## WHAT TO DO
As an exercise, transcribe the data below in full and exactly, omitting pictures.

◇ ◇ ◇ ◇ ◇

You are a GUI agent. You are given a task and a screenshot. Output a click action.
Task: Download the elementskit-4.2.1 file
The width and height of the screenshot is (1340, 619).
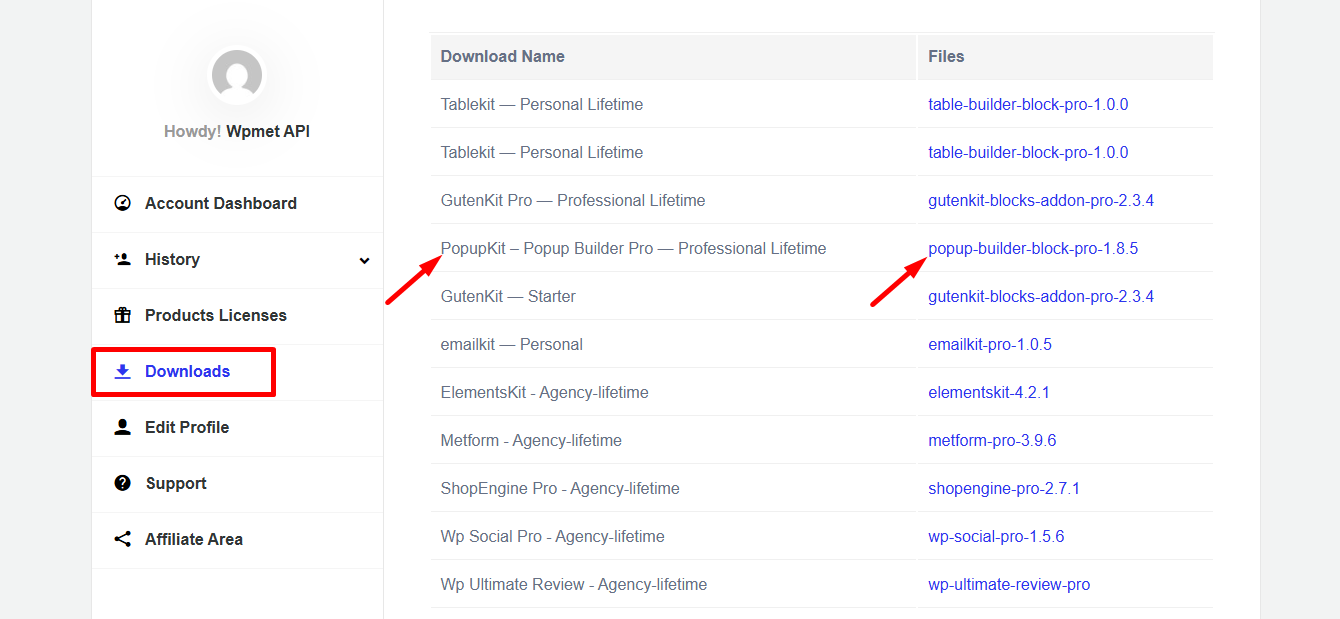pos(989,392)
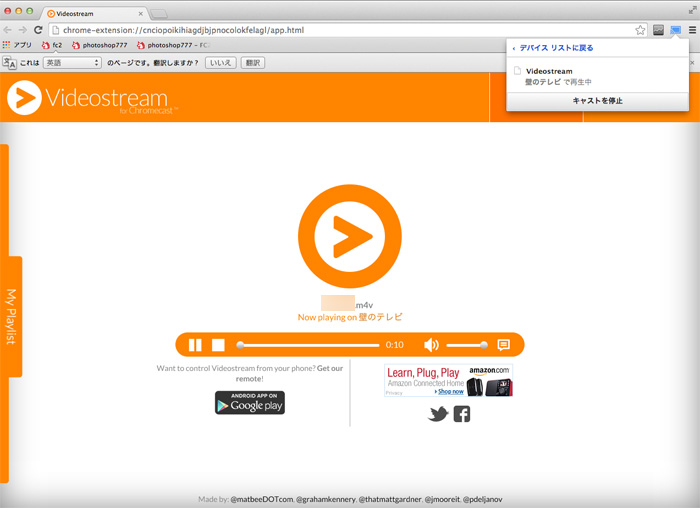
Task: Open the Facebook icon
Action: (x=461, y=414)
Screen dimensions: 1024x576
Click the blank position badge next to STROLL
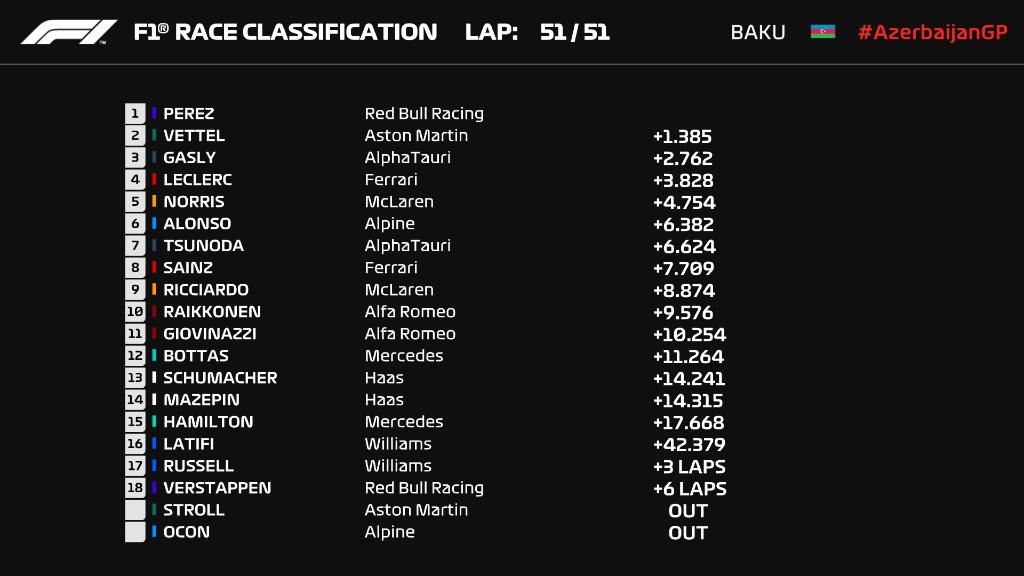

◇ ◇ ◇ ◇ ◇

## REPLY TO THE TASK
You are a GUI agent. You are given a task and a screenshot. Output a click action.
Task: Download the elementskit-4.2.1 file
The width and height of the screenshot is (1340, 619).
pos(989,392)
Task: Open the Facebook icon
Action: (x=461, y=414)
Screen dimensions: 1024x576
Click the blank position badge next to STROLL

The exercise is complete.